Kenneth Shenton writes:
THE Revd Morgan Llewellyn was very much a rarity, being the only priest to have served as the colonel of any regiment. During his three decades in the army, he undertook active service in the jungles of Malaya, in the divided city of Berlin, and during the conflict in Northern Ireland. He was a man of deep faith, and his most unusual career move, at the age of 56, became the subject of a profile piece in the Church Times of 16 July 1993.
“One lunch-hour in 1986, a major and a brigadier sat side by side on a bench on the Victoria Embankment. A nosy passer-by would have noticed that the major was energetically talking and the brigadier was silent and troubled.
“Christianity was the topic. The troubled brigadier was Morgan Llewellyn, and that hour on the bench turned out to be a turning-point in his life. The talking major, who worked under him at the Ministry of Defence, was doing a spot of lunch-hour evangelism, and it worked.”
Born in Devon in 1937, but raised in Monmouthshire, Richard Morgan Llewellyn, universally known as Morgan, was educated at Haileybury Armed Service College, where he won all the main school art prizes. He undertook his National Service in the Royal Welch Fusiliers in 1956, serving in both Malaya and Cyprus. He had planned to read theology, but, in a change of heart, he moved to the Regular List. In 1964, he was promoted to captain, becoming a major five years later. In 1970, he moved to the Army Services College, at Camberley.

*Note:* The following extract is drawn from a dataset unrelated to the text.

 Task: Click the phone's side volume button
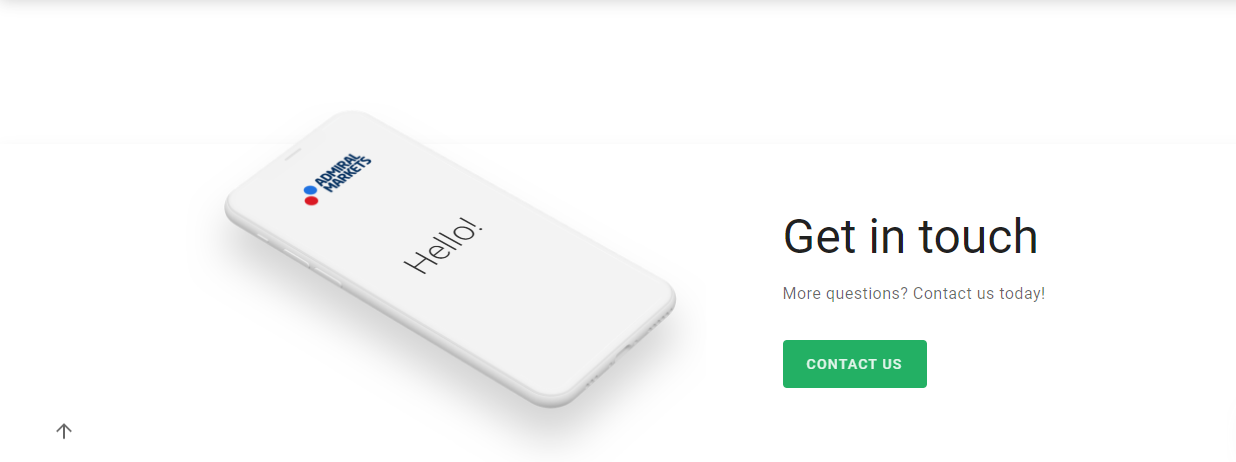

His army career included posts of military assistant to the Chief of the General Staff; brigade major of the 39th Infantry Brigade; postings in Northern Ireland; and promotion to lieutenant colonel, assuming command of the 1st Battalion Royal Welch Fusiliers. He joined the Royal College of Defence Studies in 1979, was promoted to brigadier and spent three years in Hong Kong, commanding the Gurkha Field Force.
He returned to the Ministry of Defence as the last Deputy Director of Army Staff Duties, and then Director. On 1 December 1987, he was granted the acting rank of major general and succeeded the then Major General Peter de la Billière as general officer commanding in Wales. Promotion to major general was confirmed in 1986, and four years later, he took up post as Chief of Staff of the United Kingdom Land Forces, his tenure including the First Gulf War.
Llewellyn retired from the army in 1991 to study at Salisbury and Wells Theological College. Ordained deacon in 1993, he served at St Mary’s, Brecon, and Brecon Cathedral as a minor canon. Having regularly preached at Christ College, Brecon, he became Chaplain. There, over the course of six years, he cared for his charges in a naturally inclusive way. Happily, amid the gravitas lay a most highly developed sense of the ridiculous.
He married Elizabeth Sobey in 1964.
His dedication to the Forces continued. He chaired the Gurkha Trust in Wales, and the local board of the Army Benevolent Fund. He was appointed MBE in 1976, OBE in 1979, and CB in 1992. He was an office in the Order of St John, and served as Deputy Lieutenant of Powys.
Although largely self-taught, Llewellyn proved an accomplished artist, chairing the Armed Forces Art Association. When in London, he had managed to attend life-drawing classes at St Martin’s School of Art. He was equally at home painting landscapes or portraits, and his most impressive work, a triptych, The Last Supper with the Crucifixion and Resurrection, is in the chapel of Christ College, Brecon. Members of the school community, including the artist, are the apostles. Looking away from the viewer, he fixes his attention very firmly on Jesus.
Llewellyn died on 10 December 2024, aged 87, and is survived by his wife and four of their five children.